RECORDED DATA |
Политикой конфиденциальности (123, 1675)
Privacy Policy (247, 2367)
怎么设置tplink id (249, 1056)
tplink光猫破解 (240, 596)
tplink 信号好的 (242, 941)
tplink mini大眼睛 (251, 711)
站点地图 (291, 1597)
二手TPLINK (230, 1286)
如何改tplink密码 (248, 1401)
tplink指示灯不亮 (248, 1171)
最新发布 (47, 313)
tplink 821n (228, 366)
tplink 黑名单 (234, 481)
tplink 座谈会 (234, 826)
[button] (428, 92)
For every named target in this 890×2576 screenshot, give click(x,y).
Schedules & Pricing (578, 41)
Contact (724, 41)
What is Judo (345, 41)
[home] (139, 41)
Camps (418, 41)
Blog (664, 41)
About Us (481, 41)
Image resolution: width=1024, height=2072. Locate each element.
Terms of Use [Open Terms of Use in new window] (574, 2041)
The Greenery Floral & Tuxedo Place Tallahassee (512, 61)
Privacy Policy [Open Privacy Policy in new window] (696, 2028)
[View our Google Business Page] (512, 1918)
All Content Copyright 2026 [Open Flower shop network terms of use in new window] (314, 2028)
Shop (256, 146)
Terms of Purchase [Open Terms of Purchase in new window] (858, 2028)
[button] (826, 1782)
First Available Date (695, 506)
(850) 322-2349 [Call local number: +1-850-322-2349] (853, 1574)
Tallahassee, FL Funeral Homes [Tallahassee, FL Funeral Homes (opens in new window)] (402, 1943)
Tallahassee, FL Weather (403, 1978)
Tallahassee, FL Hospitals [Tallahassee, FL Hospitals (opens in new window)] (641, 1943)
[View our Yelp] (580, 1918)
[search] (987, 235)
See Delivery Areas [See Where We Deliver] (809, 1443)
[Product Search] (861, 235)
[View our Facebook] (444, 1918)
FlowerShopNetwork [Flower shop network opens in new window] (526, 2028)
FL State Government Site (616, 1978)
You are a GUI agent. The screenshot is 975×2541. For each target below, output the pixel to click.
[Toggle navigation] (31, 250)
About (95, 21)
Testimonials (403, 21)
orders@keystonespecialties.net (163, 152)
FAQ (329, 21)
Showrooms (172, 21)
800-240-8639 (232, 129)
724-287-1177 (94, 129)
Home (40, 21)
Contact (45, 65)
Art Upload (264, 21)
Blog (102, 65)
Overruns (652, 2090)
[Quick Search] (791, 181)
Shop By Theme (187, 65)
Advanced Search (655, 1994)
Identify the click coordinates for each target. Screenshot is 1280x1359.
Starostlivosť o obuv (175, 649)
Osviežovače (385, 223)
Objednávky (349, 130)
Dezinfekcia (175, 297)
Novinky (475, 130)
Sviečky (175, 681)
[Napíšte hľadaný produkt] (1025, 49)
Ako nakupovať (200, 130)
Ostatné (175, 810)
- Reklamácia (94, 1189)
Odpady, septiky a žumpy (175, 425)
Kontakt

WRITTEN EXERCISE | Rewrite all of the items above, replacing "Privacy Policy" with "Data Protection Policy" wherever it occurs and leaving everything else unchanged.

EXERCISE RESULT |
Политикой конфиденциальности (123, 1675)
Data Protection Policy (247, 2367)
怎么设置tplink id (249, 1056)
tplink光猫破解 (240, 596)
tplink 信号好的 (242, 941)
tplink mini大眼睛 (251, 711)
站点地图 (291, 1597)
二手TPLINK (230, 1286)
如何改tplink密码 (248, 1401)
tplink指示灯不亮 (248, 1171)
最新发布 (47, 313)
tplink 821n (228, 366)
tplink 黑名单 (234, 481)
tplink 座谈会 (234, 826)
[button] (428, 92)
For every named target in this 890×2576 screenshot, give click(x,y).
Schedules & Pricing (578, 41)
Contact (724, 41)
What is Judo (345, 41)
[home] (139, 41)
Camps (418, 41)
Blog (664, 41)
About Us (481, 41)
Image resolution: width=1024, height=2072. Locate each element.
Terms of Use [Open Terms of Use in new window] (574, 2041)
The Greenery Floral & Tuxedo Place Tallahassee (512, 61)
Data Protection Policy [Open Data Protection Policy in new window] (696, 2028)
[View our Google Business Page] (512, 1918)
All Content Copyright 2026 [Open Flower shop network terms of use in new window] (314, 2028)
Shop (256, 146)
Terms of Purchase [Open Terms of Purchase in new window] (858, 2028)
[button] (826, 1782)
First Available Date (695, 506)
(850) 322-2349 [Call local number: +1-850-322-2349] (853, 1574)
Tallahassee, FL Funeral Homes [Tallahassee, FL Funeral Homes (opens in new window)] (402, 1943)
Tallahassee, FL Weather (403, 1978)
Tallahassee, FL Hospitals [Tallahassee, FL Hospitals (opens in new window)] (641, 1943)
[View our Yelp] (580, 1918)
[search] (987, 235)
See Delivery Areas [See Where We Deliver] (809, 1443)
[Product Search] (861, 235)
[View our Facebook] (444, 1918)
FlowerShopNetwork [Flower shop network opens in new window] (526, 2028)
FL State Government Site (616, 1978)
You are a GUI agent. The screenshot is 975×2541. For each target below, output the pixel to click.
[Toggle navigation] (31, 250)
About (95, 21)
Testimonials (403, 21)
orders@keystonespecialties.net (163, 152)
FAQ (329, 21)
Showrooms (172, 21)
800-240-8639 (232, 129)
724-287-1177 (94, 129)
Home (40, 21)
Contact (45, 65)
Art Upload (264, 21)
Blog (102, 65)
Overruns (652, 2090)
[Quick Search] (791, 181)
Shop By Theme (187, 65)
Advanced Search (655, 1994)
Identify the click coordinates for each target. Screenshot is 1280x1359.
Starostlivosť o obuv (175, 649)
Osviežovače (385, 223)
Objednávky (349, 130)
Dezinfekcia (175, 297)
Novinky (475, 130)
Sviečky (175, 681)
[Napíšte hľadaný produkt] (1025, 49)
Ako nakupovať (200, 130)
Ostatné (175, 810)
- Reklamácia (94, 1189)
Odpady, septiky a žumpy (175, 425)
Kontakt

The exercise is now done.